Dal 17 al 19 luglio il Parco Archeologico di Sibari ha accolto migliaia di visitatori, trasformandosi in un luogo d’incontro tra vino, cultura, musica e spettacolo. Un appuntamento capace di portare l’attenzione su un patrimonio enologico fatto di storie, identità e grandi vitigni.
La cosa che più mi ha colpito, ancora una volta, sono state le persone.
Durante le giornate dell’evento ho avuto modo di parlare con tanti visitatori arrivati per curiosità, passione o semplicemente per vivere un’esperienza diversa. Molti di loro hanno avuto l’opportunità di conoscere e degustare per la prima volta vitigni autoctoni calabresi come il Magliocco Dolce, il Gaglioppo, il Pecorello, il Greco Bianco e il Mantonico.
Uno degli episodi che porto con me riguarda una giovane coppia che si è avvicinata al mondo del vino proprio grazie a questa manifestazione. Dopo aver assaggiato per la prima volta un Magliocco Dolce, sono rimasti colpiti dalla sua complessità, dalla sua eleganza e dalla capacità di raccontare una storia attraverso il calice. Un momento semplice, ma capace di racchiudere il vero significato di eventi come questo: avvicinare le persone al vino attraverso l’emozione della scoperta.
Ho incontrato anche visitatori che non conoscevano il Parco Archeologico di Sibari e che hanno avuto modo di scoprirlo proprio grazie a Vinitaly and the City. La possibilità di ammirare le rovine della Magna Grecia durante le ore serali, illuminate e immerse nell’atmosfera dell’evento, ha regalato un’esperienza unica, dove il vino ha incontrato la storia e la cultura di un luogo straordinario.
Da fotografo ho cercato di raccontare questi momenti attraverso le immagini: gli sguardi curiosi, i sorrisi dei visitatori, i racconti dei produttori e quei piccoli gesti che spesso rappresentano la parte più autentica di una manifestazione.

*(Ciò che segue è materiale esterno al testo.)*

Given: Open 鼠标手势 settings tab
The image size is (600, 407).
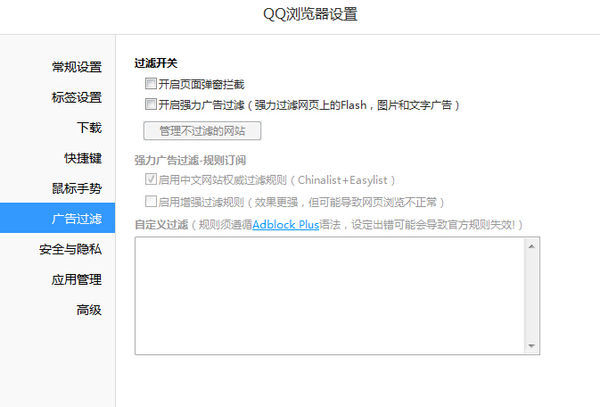Looking at the screenshot, I should [76, 188].
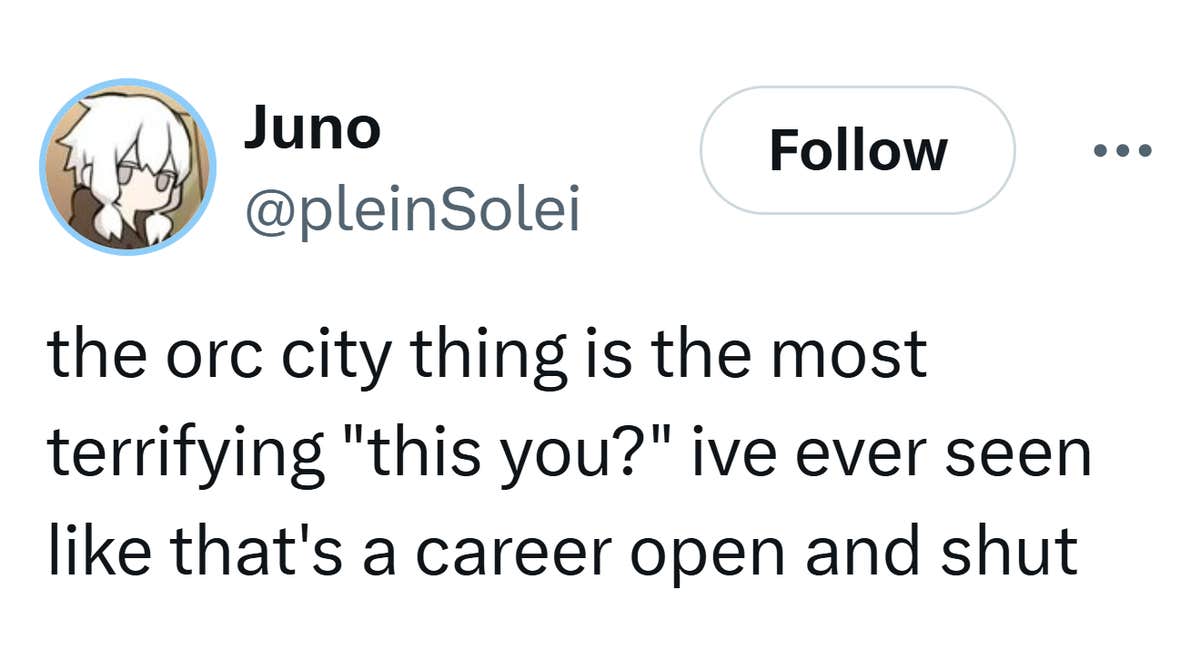The image size is (1200, 661).
Task: Follow the account @pleinSolei
Action: tap(858, 150)
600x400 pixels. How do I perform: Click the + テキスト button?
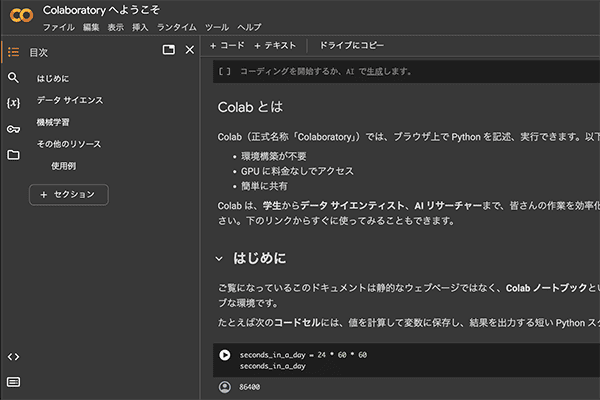point(275,46)
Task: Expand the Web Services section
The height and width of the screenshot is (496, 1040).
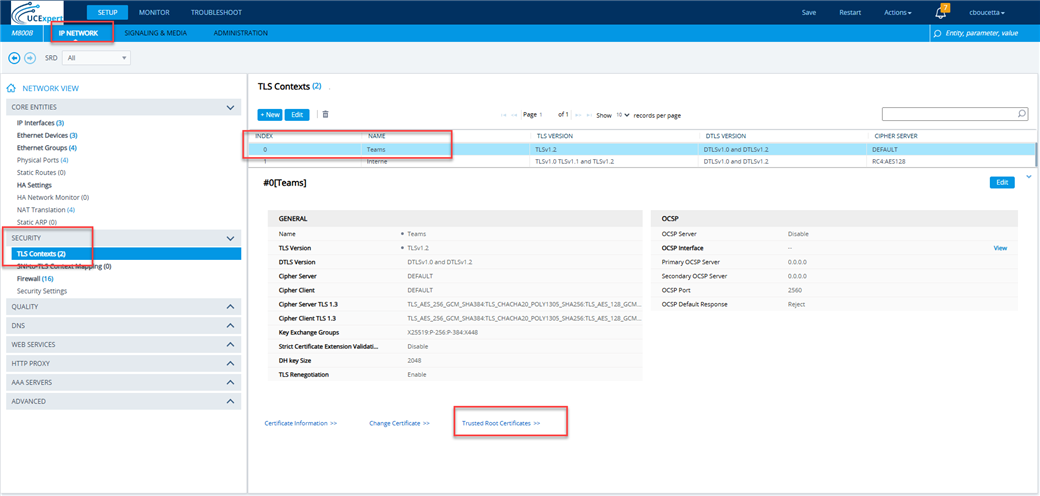Action: (x=229, y=344)
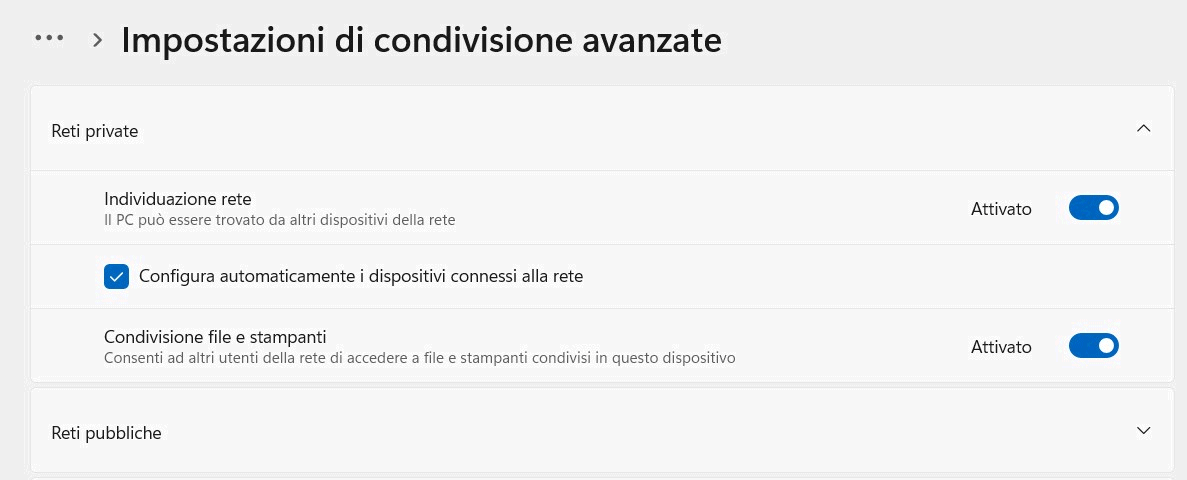
Task: Click the 'Configura automaticamente i dispositivi' label text
Action: 360,276
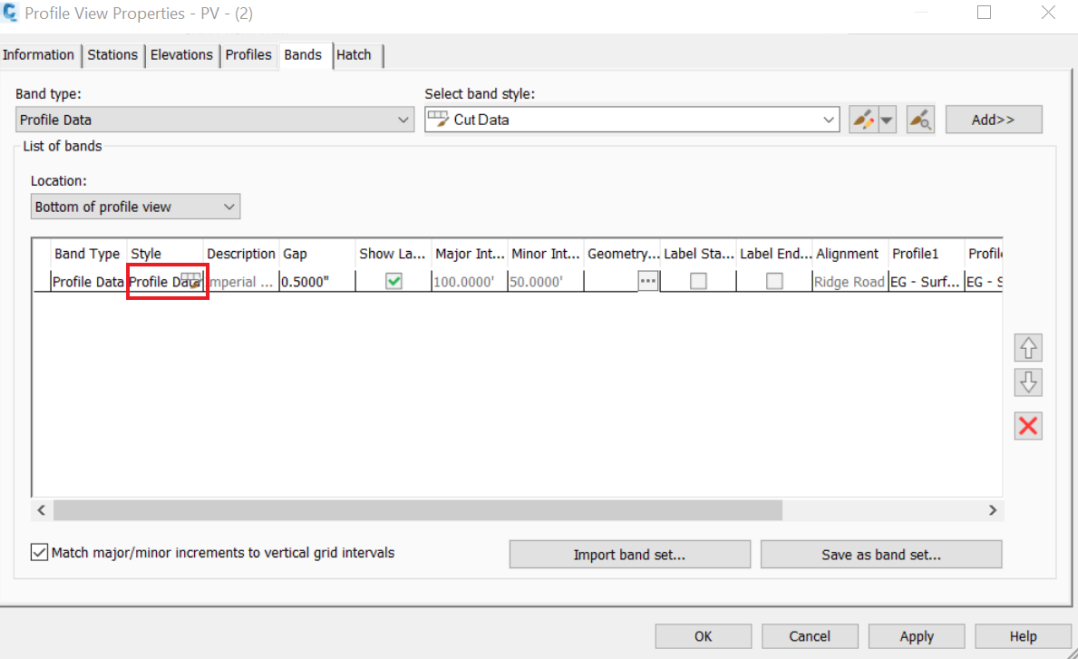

Da sommelier, invece, ho avuto il privilegio di ascoltare le impressioni di chi per la prima volta si avvicinava ai vini calabresi, scoprendo un mondo fatto di vitigni identitari e di produttori capaci di trasmettere, oltre al contenuto della bottiglia, la passione e il legame profondo con il territorio.
Vinitaly and the City a Sibari ha visto la presenza di appassionati, operatori del settore, giornalisti, wine influencer, rappresentanti istituzionali e personalità del mondo dello spettacolo, confermando il valore di un appuntamento che riesce a mettere in dialogo il grande pubblico con il mondo del vino.
Il successo di una manifestazione come questa non si misura soltanto nel numero dei calici degustati, ma nelle emozioni che riesce a lasciare. Nelle persone che tornano a casa con una nuova conoscenza, nel ricordo di un produttore incontrato, nella sorpresa di un vino mai assaggiato prima.
L’organizzazione ha saputo dare vita a un evento di grande livello, capace di valorizzare il vino attraverso un’esperienza completa, dove degustazione, cultura e intrattenimento hanno trovato un equilibrio efficace.
Riparto da Sibari con tante fotografie, nuovi incontri e la consapevolezza che il vino continua ad avere una forza straordinaria: quella di creare connessioni tra persone, territori e storie.
Perché alla fine un calice non racconta soltanto profumi e sapori. Racconta chi lo produce, il luogo da cui nasce e tutte le emozioni che riesce a regalare a chi sceglie di scoprirlo.